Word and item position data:
--------------------------------

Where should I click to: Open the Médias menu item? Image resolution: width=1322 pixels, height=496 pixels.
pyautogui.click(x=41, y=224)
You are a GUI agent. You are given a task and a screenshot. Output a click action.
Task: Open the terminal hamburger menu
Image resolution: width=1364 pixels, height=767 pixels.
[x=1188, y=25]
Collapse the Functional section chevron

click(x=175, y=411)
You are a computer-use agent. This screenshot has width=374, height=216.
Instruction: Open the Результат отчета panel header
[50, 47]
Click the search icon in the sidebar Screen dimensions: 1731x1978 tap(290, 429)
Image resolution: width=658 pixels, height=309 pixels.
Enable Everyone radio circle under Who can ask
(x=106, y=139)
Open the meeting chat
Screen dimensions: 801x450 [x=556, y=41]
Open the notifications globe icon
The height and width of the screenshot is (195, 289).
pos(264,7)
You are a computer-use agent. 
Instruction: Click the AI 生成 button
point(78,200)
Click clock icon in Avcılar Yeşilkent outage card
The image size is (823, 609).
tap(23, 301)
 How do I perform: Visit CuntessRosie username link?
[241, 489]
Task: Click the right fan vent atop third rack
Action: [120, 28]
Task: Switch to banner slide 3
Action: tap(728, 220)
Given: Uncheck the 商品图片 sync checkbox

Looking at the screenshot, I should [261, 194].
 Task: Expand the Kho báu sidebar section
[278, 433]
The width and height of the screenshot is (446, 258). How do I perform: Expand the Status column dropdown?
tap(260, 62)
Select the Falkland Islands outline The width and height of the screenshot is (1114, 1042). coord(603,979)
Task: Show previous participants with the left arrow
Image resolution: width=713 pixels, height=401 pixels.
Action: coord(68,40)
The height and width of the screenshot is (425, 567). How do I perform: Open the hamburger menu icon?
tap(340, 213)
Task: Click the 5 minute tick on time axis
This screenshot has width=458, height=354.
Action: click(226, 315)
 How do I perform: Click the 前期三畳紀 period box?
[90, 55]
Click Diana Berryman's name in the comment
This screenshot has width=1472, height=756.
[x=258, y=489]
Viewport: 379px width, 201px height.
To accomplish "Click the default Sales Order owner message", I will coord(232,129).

--------------------------------

- **What this task involves**
Please extract the rows that begin at the line containing "You are a GUI" and end with the line containing "Action: click(226, 315)", copying each one exactly.

- **Answer to this exercise**
You are a GUI agent. You are given a task and a screenshot. Output a click action.
Task: Open the terminal hamburger menu
Image resolution: width=1364 pixels, height=767 pixels.
[x=1188, y=25]
Collapse the Functional section chevron

click(x=175, y=411)
You are a computer-use agent. This screenshot has width=374, height=216.
Instruction: Open the Результат отчета panel header
[50, 47]
Click the search icon in the sidebar Screen dimensions: 1731x1978 tap(290, 429)
Image resolution: width=658 pixels, height=309 pixels.
Enable Everyone radio circle under Who can ask
(x=106, y=139)
Open the meeting chat
Screen dimensions: 801x450 [x=556, y=41]
Open the notifications globe icon
The height and width of the screenshot is (195, 289).
pos(264,7)
You are a computer-use agent. 
Instruction: Click the AI 生成 button
point(78,200)
Click clock icon in Avcılar Yeşilkent outage card
The image size is (823, 609).
tap(23, 301)
 How do I perform: Visit CuntessRosie username link?
[241, 489]
Task: Click the right fan vent atop third rack
Action: [120, 28]
Task: Switch to banner slide 3
Action: tap(728, 220)
Given: Uncheck the 商品图片 sync checkbox

Looking at the screenshot, I should [261, 194].
 Task: Expand the Kho báu sidebar section
[278, 433]
The width and height of the screenshot is (446, 258). How do I perform: Expand the Status column dropdown?
tap(260, 62)
Select the Falkland Islands outline The width and height of the screenshot is (1114, 1042). coord(603,979)
Task: Show previous participants with the left arrow
Image resolution: width=713 pixels, height=401 pixels.
Action: coord(68,40)
The height and width of the screenshot is (425, 567). How do I perform: Open the hamburger menu icon?
tap(340, 213)
Task: Click the 5 minute tick on time axis
This screenshot has width=458, height=354.
Action: click(226, 315)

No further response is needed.